Trump, Twitter'dan Çin ile "gerçek bir anlaşma" yapacaklarını veya "hiçbir anlaşma" yapmayacaklarını söyledi. Çin'in, Çin Malı 2025 stratejisinde belirtilen bazı stratejik hedefler için bitiş süresini 2025'ten 2035'e ertelemeyi ve devlet seviyesinde stratejik yatırımları azaltmayı düşündüğü söyleniyor. Ancak Çin hükümeti bu kararı resmi olarak duyurmadı.

Potansiyel Tehditler

Ancak Çin tarafından verilen tavizler Beyaz Sarayı hiç de rahatlatmayacak. Ekonomistler tavizlerin aslında Çin'in yararına olduğuna dikkat çekiyor. Ticaret engeli politikasının uygulanmasından sonra fasulye fiyatı düştü ve bu da Çin'in düşük fiyattan fasulye almasına neden oldu. Çin ile ABD arasındaki yüzleşme esnasında Çin otomobil pazarındaki hakim konum ABD'lilerden Alman ve Japon üreticilere geçti. Yüksek metal fiyatları üretim fiyatlarının belirgin bir şekilde artmasına neden olurken, aynı zamanda ABD şirketlerinin de baskı altına girmesine neden oldu.

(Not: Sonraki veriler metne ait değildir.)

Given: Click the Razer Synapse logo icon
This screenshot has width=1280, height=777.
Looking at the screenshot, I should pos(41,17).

Dahası, Çin'in "Çin Malı 2025" stratejisinde yatırımlarını azaltacağı iddiası da doğru değil. Çin'in ekonomisi yavaşladığından planın kendisinin geliştirmelere ve adaptasyonlara ihtiyacı var. Çin için mevcut öncelik bütçenin gereken alanlara yeniden dağıtılması ve kar yapmayan projelere yapılan yatırımların iptal edilmesi.

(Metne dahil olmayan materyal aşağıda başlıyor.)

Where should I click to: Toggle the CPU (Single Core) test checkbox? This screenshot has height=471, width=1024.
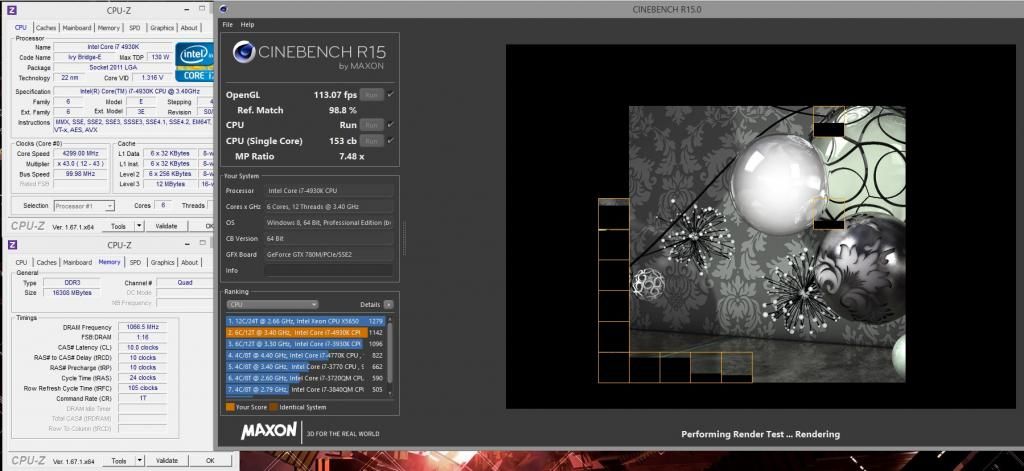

ABD ve Çin sözlerini tutabilirlerse iki taraflı ticaret savaşı ilkbaharda bitebilir. Ancak bu, uluslararası ticarete olumlu değişiklikler getirmeyecek. Uluslararası ticaret için yeni geliştirme fırsatları ortaya çıkmasına rağmen ağrısı bazı ülkeler tarafından hala hissediliyor. Kanada hükümeti 1 Aralık 2018'de, ABD hükümetinin talebi üzerine ABD'nin İran'a karşı ticaret yaptırımlarını ihlal ettiği şüphesiyle Huawei CFO'su (Huawei dünyanın en büyük akıllı telefon ve telekom ekipmanı üreticilerinden biridir) Meng Wanzhou'yu tutukladı. Nükleer anlaşmadan çekildiğinden beri ABD bir kez daha İran'a yaptırımlar uygulamaya başladı ve ABD ile iş ilişkisi bulunan şirketlerden İran ile iş birliği yapmamalarını istedi.

Huawei geçtiğimiz birkaç aydır ABD'nin saldırısı altında. ABD hükümeti ve askeri ajanslar tarafından şirketin kullanıcı verilerini sızdırma ihtimali gerekçesiyle Huawei ürünlerinin satın alınması yasaklandı. Huawei'in 5G teknolojisi dünyada lider konumda. Beyaz Saray bile ABD'nin, Huawei'in yardımı olmadan Çin'i yakalayamayacağını kabul etti. Meng Wanzhou kefaletle serbest kalmasına rağmen gelecek birkaç ay boyunca ABD'ye iade edilme ihtimaliyle karşı karşıya iken diğer yandan Çin ile ABD bir anlaşma için müzakereler yapıyorlar. Meng Wanzhou gelecek ticaret görüşmelerinde bir pazarlık kozu olarak kullanılabilir.